- Sabattini in 2009

President of the Province of Modena
- In office 13 June 2004 – 10 October 2014
- Preceded by: Graziano Pattuzzi
- Succeeded by: Gian Carlo Muzzarelli

Vice president of Emilia-Romagna
- In office 6 July 1993 – 17 May 1995
- President: Pier Luigi Bersani
- Preceded by: Ivan Malavasi
- Succeeded by: Katia Zanotti

Member of the Legislative Assembly of Emilia-Romagna
- In office 28 May 1990 – 3 March 2000

Personal details
- Born: 14 May 1952 (age 74) Vignola, Province of Modena, Italy
- Party: Christian Democracy Italian People's Party The Daisy Democratic Party

= Emilio Sabattini =

Italian politician (born 1952)

Emilio Sabattini (born 14 May 1952) is an Italian politician who served as president of the Province of Modena from 2004 to 2014. A member of the Christian Democracy before its dissolution, he subsequently joined the Italian People's Party, The Daisy, and later the Democratic Party. He also served as a member of the Legislative Assembly of Emilia-Romagna, regional assessor and vice president of Emilia-Romagna.

==Career==
Sabattini began his political career in the Christian Democracy and was elected to the Regional Council of Emilia-Romagna in 1990. Following the dissolution of the Christian Democracy, he joined the Italian People's Party. He served as vice president of Emilia-Romagna in the regional government led by Pier Luigi Bersani, and was appointed regional assessor for Budget in 1995. Sabattini subsequently joined the Daisy and was among the politicians who joined the Democratic Party in 2007.
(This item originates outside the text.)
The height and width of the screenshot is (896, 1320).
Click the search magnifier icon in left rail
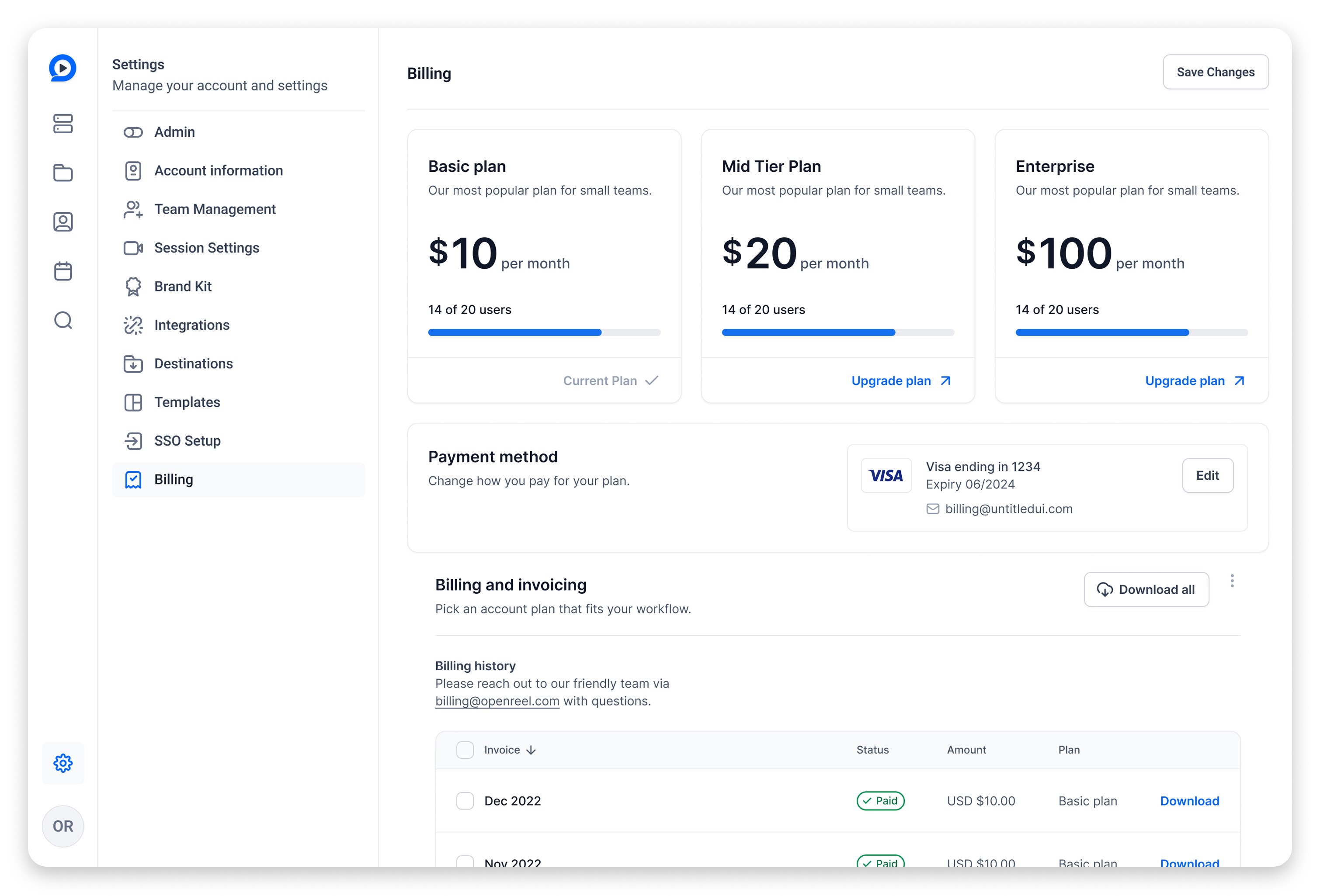click(x=63, y=320)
In the 2004 provincial election, Sabattini was elected president of the Province of Modena, receiving 259,496 votes (64.84%). He was supported by a centre-left coalition including the Democrats of the Left, the Daisy, Communist Refoundation Party, and the Federation of the Greens. Sabattini was re-elected in 2009, receiving 203,150 votes (52.42%).

In 2014, Sabattini was appointed chairman of Autostrada Campogalliano-Sassuolo S.p.A., the company established to oversee the construction of the Campogalliano–Sassuolo motorway link.